Cheer Up Charlie's, 8/7
I don't know if I agree with the logic behind these shows that put three bands with similar influences and even similar-looking members together. I want some variety when I go out, and I don't want to wind up splitting hairs or getting hung up in the little differences between bands. Sometimes I get less excited than I could about a given band because they were preceded by less effective versions of the same thing.
So let's start with Shells, who played last of these three bands but were definitely the best/furthest along. I liked the brusque but effective fuzz on their bass and their drummer's pared-down but still varied kit and playing. Their guitarist has some real blues chops but he kept his solos more about emotion than lots of notes, showing just enough technique to make his point but keeping the lead guitar bits short and sweet. Their best tunes built around country, soul, and swing rhythms, given real volume and force and with a soulful vocal approach too. They had a few boring droning ones but they knew how to keep their full turned-to-11 roar in reserve except for where they needed it most, and they put on a good show too. The bassist was rocking out from head to toe the whole time, and they really blew it out for the extended big finish for the last song, smashing into one another and tearing the drums apart. I love that sort of stuff -- their rock and roll attitude pushed them over from OK to pretty good in my mind.

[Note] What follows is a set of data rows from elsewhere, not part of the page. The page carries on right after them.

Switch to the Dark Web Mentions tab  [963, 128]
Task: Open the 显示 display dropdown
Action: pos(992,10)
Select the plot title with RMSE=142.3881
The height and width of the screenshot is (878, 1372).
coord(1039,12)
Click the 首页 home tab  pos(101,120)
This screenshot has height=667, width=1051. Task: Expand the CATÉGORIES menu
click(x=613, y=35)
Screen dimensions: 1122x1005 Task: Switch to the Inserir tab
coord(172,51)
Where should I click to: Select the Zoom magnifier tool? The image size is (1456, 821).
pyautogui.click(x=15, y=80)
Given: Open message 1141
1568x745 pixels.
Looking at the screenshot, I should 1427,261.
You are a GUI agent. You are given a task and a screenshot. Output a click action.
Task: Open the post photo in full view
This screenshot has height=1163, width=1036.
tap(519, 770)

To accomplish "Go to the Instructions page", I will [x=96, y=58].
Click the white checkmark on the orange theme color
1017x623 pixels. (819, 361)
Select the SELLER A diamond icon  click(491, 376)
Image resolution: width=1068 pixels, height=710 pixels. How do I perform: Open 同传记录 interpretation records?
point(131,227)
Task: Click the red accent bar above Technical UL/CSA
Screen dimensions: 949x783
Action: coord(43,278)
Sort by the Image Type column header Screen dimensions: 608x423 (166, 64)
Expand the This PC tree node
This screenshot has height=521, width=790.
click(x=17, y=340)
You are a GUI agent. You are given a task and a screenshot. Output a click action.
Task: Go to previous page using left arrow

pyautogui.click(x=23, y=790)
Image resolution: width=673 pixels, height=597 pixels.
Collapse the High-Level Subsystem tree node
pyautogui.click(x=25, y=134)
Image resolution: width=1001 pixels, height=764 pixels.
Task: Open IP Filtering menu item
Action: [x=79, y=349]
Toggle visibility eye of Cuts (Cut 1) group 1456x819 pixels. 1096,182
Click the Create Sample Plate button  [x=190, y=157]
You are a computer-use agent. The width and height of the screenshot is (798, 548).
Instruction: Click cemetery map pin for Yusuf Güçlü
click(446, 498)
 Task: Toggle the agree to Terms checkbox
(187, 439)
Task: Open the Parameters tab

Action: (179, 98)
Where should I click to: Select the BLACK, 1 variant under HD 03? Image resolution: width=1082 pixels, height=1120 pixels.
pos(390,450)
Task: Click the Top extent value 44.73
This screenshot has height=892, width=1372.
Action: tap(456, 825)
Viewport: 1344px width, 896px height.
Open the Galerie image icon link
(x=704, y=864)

I loved Lafayette's online recordings but they weren't the well-oiled machine those tunes made them out to be. They didn't really adjust their volume downwards for the small room and it made the vocals, their best quality, rather hard to hear. I also didn't like as many of their other songs as I expected to based on the three solid demos. It might have been the writing or it might have been too much volume. Wine & Revolution led off with a few songs that really got the night started well, showing a good knack for the dual rhythm guitar style of The Feelies or The Clash. They had two guys chugging along pretty hardcore, but seldom in unison. Their bassist did a good job of picking up some of the slack melodically -- in fact, I quite liked the bassists for all three of the bands. The vocals were effective in that kind of hollering, Nuggets sort of style. They could have been a little clearer, too, although Wine & Revolution didn't sound as muffled as Lafayette. Their problem was more that all their stuff kind of follows the same template and even though their arrangements are pretty smart I felt like I had seen all of their moves well before the last song arrived.
Shells were definitely the find of the evening. I'd see them again in a minute. The other two bands have some work left to do, mostly finding ways of putting more variety into the setlist. Within their songs, and from one tune to the next.